En el Opus Dei los colegios mayores en su día fueron un magnífico medio de captación de universitarios —lo mismo sucedía en las congregaciones religiosas, todo hay que decirlo— y, en el caso del Opus Dei, una elegante pantalla para enmascarar los seminarios nacionales de que habla el canon 295; es decir, los centros de estudios. En mi opinión actualmente no sirven para ninguno de estos dos fines. Lo lógico, pienso yo, sería deshacerse de ellos. Los don Berengarios podrían trasladar a ellos sus oficinas, archivos y papeles, o bien vender los edificios, o bien alquilarlos o bien regalarlos al ayuntamiento o bien adjudicarlos al mejor postor. Esos edificios, más que una exigencia de la labor de la prelatura, lo que hacen es justificar las tareas burocráticas de los don Berengarios. Exigen coordinación entre las dos secciones —por aquello de que de los colegios mayores y residencias universitarias se ocupa la Administración—, lo que significa intervención de la Delegación. Además, tienen mucha experiencia en colegios mayores. Deben de tener fichas y fichas de experiencias. Pese a tales habilidades y capacitaciones parece comprobado que al día de hoy los Berengarios no orientan bien la labor con universitarios.
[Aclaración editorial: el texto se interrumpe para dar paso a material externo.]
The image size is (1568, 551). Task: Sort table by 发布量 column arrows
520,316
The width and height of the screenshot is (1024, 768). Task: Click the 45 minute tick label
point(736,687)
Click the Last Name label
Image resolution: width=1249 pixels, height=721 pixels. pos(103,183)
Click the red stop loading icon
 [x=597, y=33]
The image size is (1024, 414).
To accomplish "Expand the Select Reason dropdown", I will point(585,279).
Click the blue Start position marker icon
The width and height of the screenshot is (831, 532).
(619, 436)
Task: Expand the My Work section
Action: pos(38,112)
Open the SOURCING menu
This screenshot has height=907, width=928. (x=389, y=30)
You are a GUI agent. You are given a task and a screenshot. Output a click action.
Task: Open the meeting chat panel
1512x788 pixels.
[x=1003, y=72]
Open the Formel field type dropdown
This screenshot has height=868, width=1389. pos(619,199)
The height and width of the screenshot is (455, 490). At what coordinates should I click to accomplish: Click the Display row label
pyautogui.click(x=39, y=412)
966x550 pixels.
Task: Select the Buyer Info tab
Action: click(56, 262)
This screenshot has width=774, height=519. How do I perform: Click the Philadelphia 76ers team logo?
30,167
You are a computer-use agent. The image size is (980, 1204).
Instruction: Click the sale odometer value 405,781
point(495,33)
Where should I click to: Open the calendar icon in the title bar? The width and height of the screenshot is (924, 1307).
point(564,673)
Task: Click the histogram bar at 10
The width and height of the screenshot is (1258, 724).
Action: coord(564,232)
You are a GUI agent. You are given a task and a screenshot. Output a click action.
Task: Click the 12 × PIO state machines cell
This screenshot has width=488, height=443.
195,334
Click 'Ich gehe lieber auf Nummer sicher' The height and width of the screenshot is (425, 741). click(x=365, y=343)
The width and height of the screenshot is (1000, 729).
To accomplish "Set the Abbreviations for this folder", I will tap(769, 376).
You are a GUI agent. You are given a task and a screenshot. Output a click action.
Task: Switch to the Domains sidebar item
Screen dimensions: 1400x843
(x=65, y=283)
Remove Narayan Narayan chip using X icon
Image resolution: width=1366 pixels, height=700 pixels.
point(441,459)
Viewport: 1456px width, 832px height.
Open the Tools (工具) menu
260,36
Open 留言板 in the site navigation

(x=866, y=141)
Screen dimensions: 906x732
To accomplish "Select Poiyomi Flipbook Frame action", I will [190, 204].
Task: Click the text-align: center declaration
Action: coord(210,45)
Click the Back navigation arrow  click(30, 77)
Apenas pitan universitarios.

En la Universidad resulta poco hacedero crear esos microclimas a los que los Berengarios nos tienen acostumbrados: clubs, colegios de segunda enseñanza y cosas así. Resulta difícil que se valore positivamente, desde el punto de vista de la comunidad universitaria, un microclima, destinado a proteger a sus residentes de los inconvenientes, peligros, mundanalidad y doctrinas poco sanas de la Universidad. A la Universidad hay que entrarle de otra manera; no hay que entrarle para defenderse de ella. Eso no quiere decir, por supuesto, que una protección microclimática —especialmente para las mujeres— no tenga su cupo de clientela. Mientras llenemos los colegios mayores… Sería preferible —digo yo— que se hiciesen expertos en granjas agrícolas. Tendrían mayor viabilidad, utilidad e impacto proselitista.

Procedente sería, a mi modo de ver, que los actuales numerarios universitarios organizasen a su aire el apostolado en la Universidad. A lo mejor no necesitaban colegios mayores. Habría que comprobar de lo que son capaces, sin microclimas, ni “hermanas nuestras” que se ocupen del servicio doméstico, ni cosas así.

En fin, que soy partidario de que, al menos, se permita a los numerarios tomarse la temperatura.